Written task:
Copy the listing from the line with "Given: Tap the" to the line with "Looking at the", substituting "separator line" for "divider line" and changing nothing else. Omit the pictures.

Provided data:
▬▬▬▬▬▬

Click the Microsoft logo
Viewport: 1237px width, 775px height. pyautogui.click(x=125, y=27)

▬▬▬▬▬▬

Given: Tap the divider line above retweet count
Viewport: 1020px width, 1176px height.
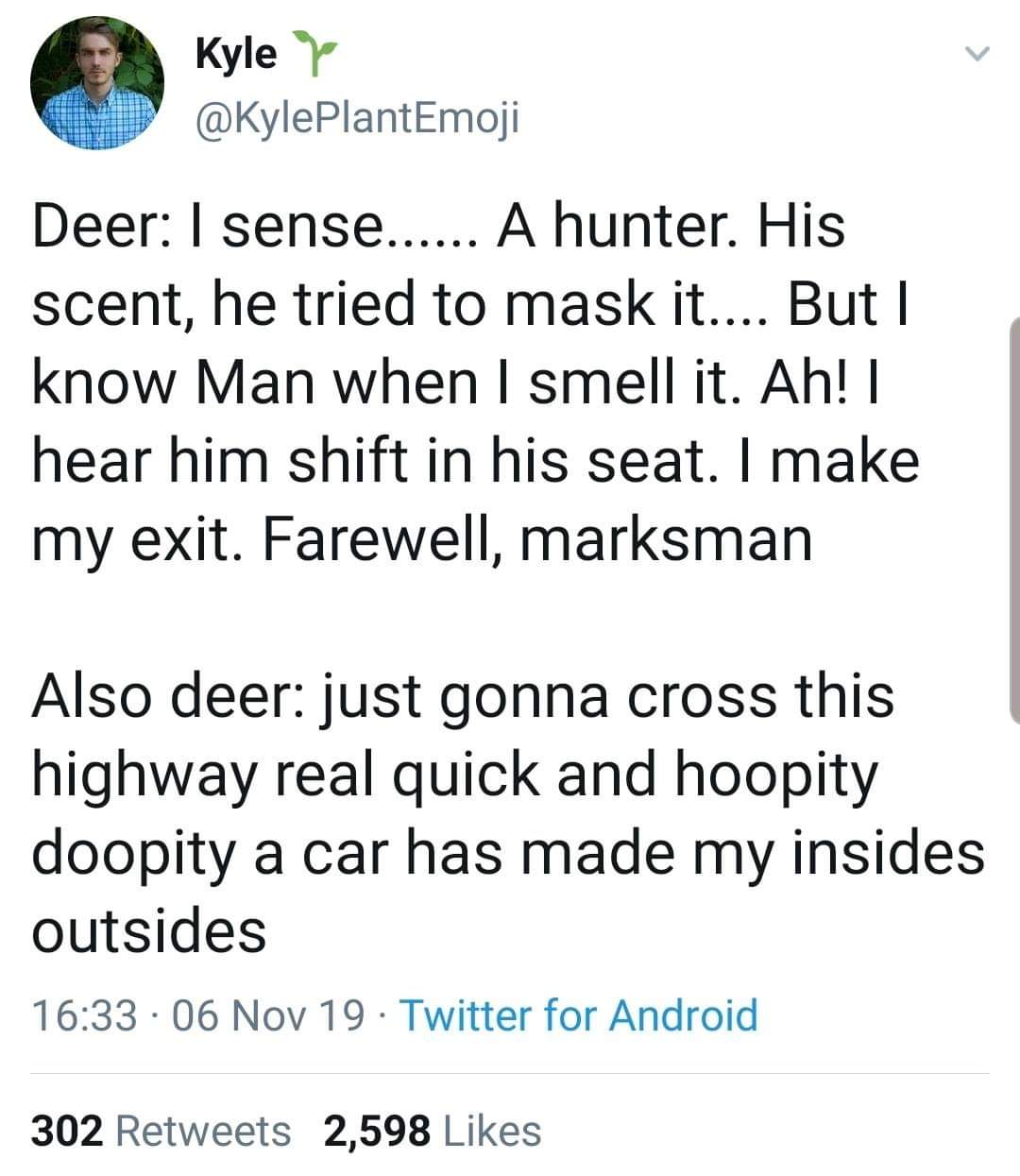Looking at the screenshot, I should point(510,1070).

▬▬▬▬▬▬

Answer to the exercise:
Given: Tap the separator line above retweet count
Viewport: 1020px width, 1176px height.
Looking at the screenshot, I should point(510,1070).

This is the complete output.